Comparison of STAPLE and voting rule estimates of the true segmentation from segmentations of the cortex generated by one expert and three medical students. The color coding of the frequency of selection is as shown in Fig. 7.

Fig. 7

This figure illustrates in (a), MRI of the prostate, in (b) the prostate peripheral zone, in (c) the frequency of assignment of voxels to the prostate peripheral zone in five repeated segmentations by the same rater, and in (d), the probabilistic true segmentation as estimated by STAPLE.

Fig. 8

This illustrates the segmentation of a brain tumor from MRI. Three experts carried out segmentation of the brain tumor, and STAPLE was used to estimate the true segmentation of the tumor.
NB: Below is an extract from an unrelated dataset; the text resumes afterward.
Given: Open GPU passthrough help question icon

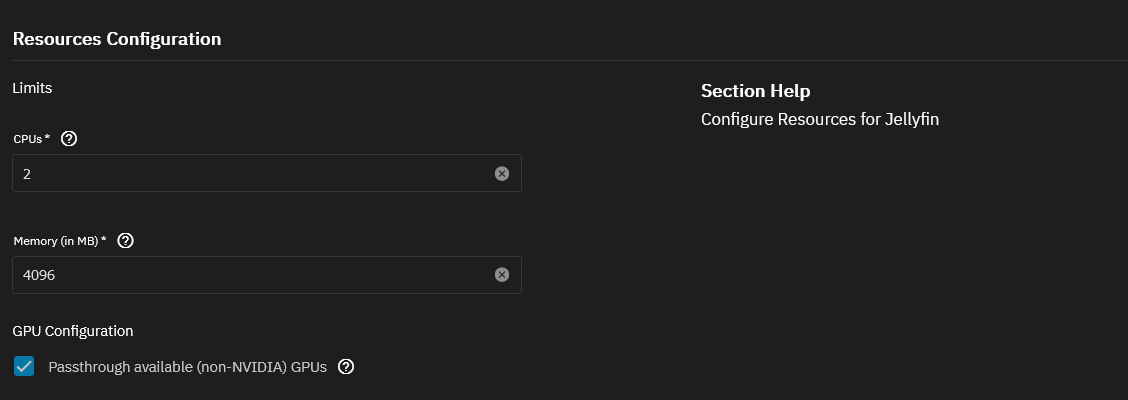Looking at the screenshot, I should pos(346,367).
The performance level assessment of each of three raters and a semi-automatic algorithm for tumor segmentation program based upon the estimated true segmentation is shown in (c). The estimated sensitivity, specificity, and tumor predictive value are reported. The performance assessment indicates that the program is performing with higher sensitivity than one rater but with lower sensitivity than the other raters, while exhibiting higher specificity than two of the raters and lower specificity than one of the raters. This illustrates that STAPLE can be used to evaluate the performance of segmentation algorithms through comparison to rater segmentations, (a) Estimated true segmentation, (b) Frequency of manual segmentation, (c) Performance level assessment.

Fig. 9

STAPLE average wallclock time per iteration as a function of the number of raters, and average wallclock time per iteration as a function of the number of voxels, (a) Average time per iteration versus number of raters, (b) Average time per iteration versus number of voxels.